DATA FOR REVIEW Start Marker

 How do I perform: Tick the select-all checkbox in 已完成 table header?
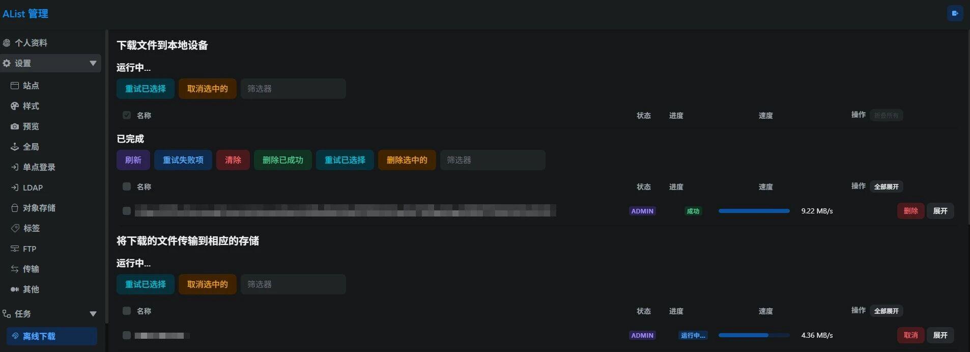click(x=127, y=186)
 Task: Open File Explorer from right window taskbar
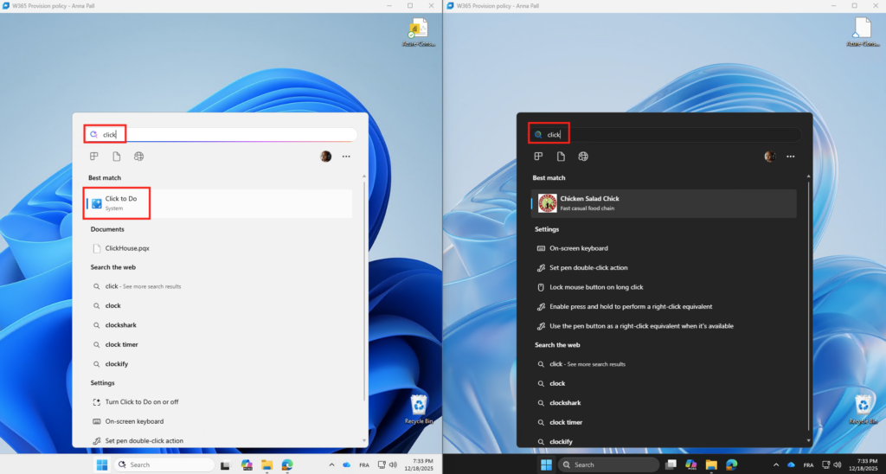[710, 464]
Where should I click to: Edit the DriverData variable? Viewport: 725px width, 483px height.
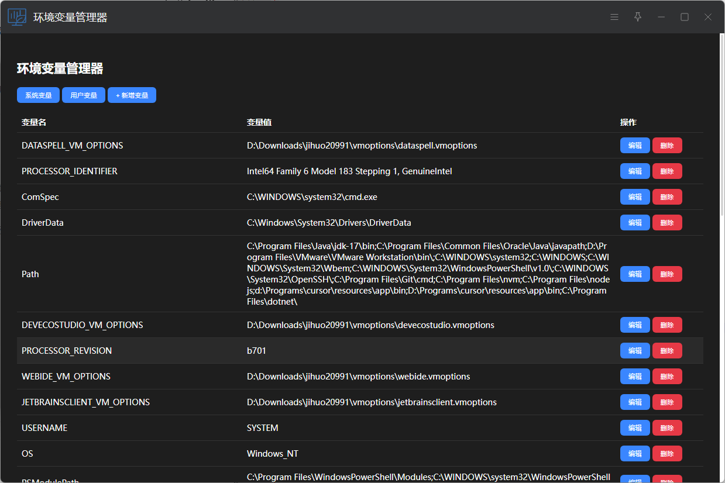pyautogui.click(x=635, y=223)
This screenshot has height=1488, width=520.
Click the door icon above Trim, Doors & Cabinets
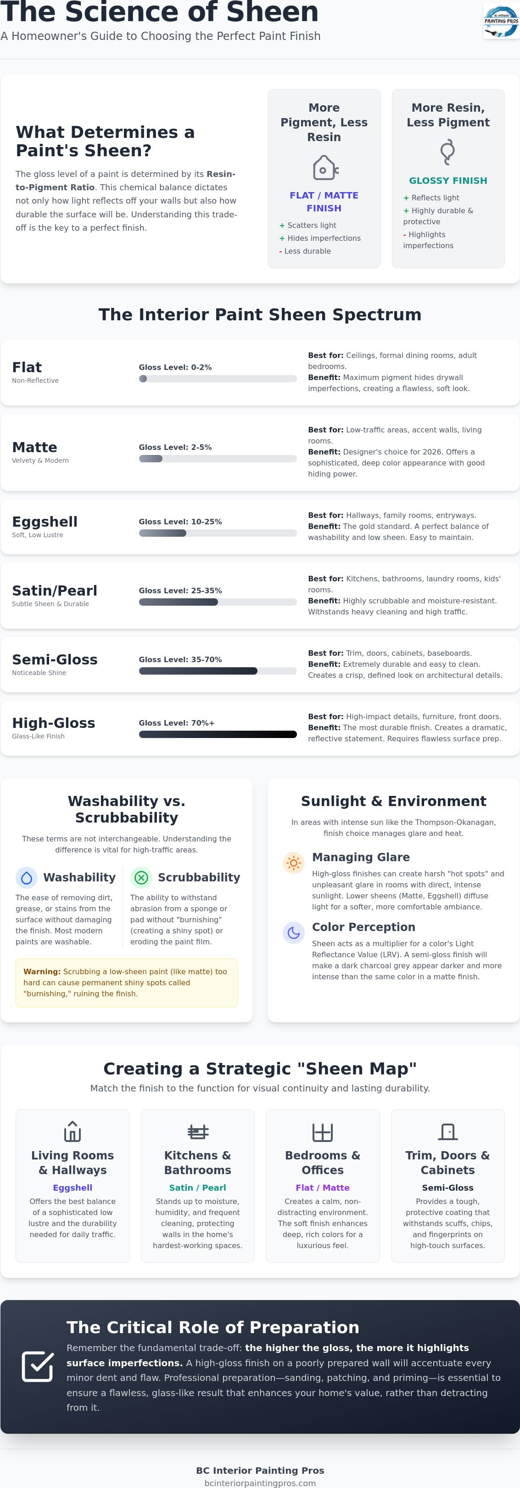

DATA FOR REVIEW End Marker
DATA FOR REVIEW Start Marker

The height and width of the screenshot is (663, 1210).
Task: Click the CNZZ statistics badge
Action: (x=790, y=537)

DATA FOR REVIEW End Marker
DATA FOR REVIEW Start Marker

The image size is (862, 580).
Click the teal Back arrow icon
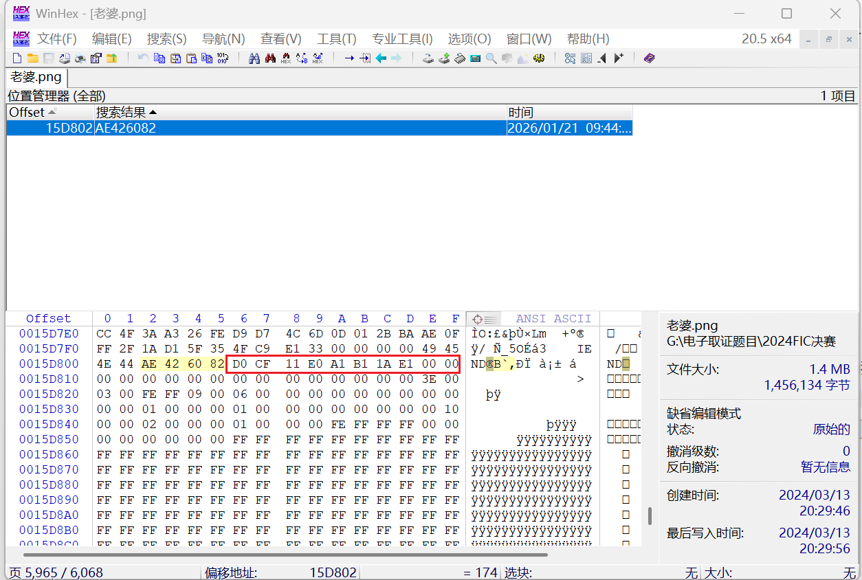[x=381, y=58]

DATA FOR REVIEW End Marker

WHAT TO DO: Taking the entries above, print exactly the lines starting at the line with "This screenshot has height=1488, width=520." and ending at the line with "Click the door", both included.

RESPONSE:
This screenshot has height=1488, width=520.
Click the door icon above Trim, Doors & Cabinets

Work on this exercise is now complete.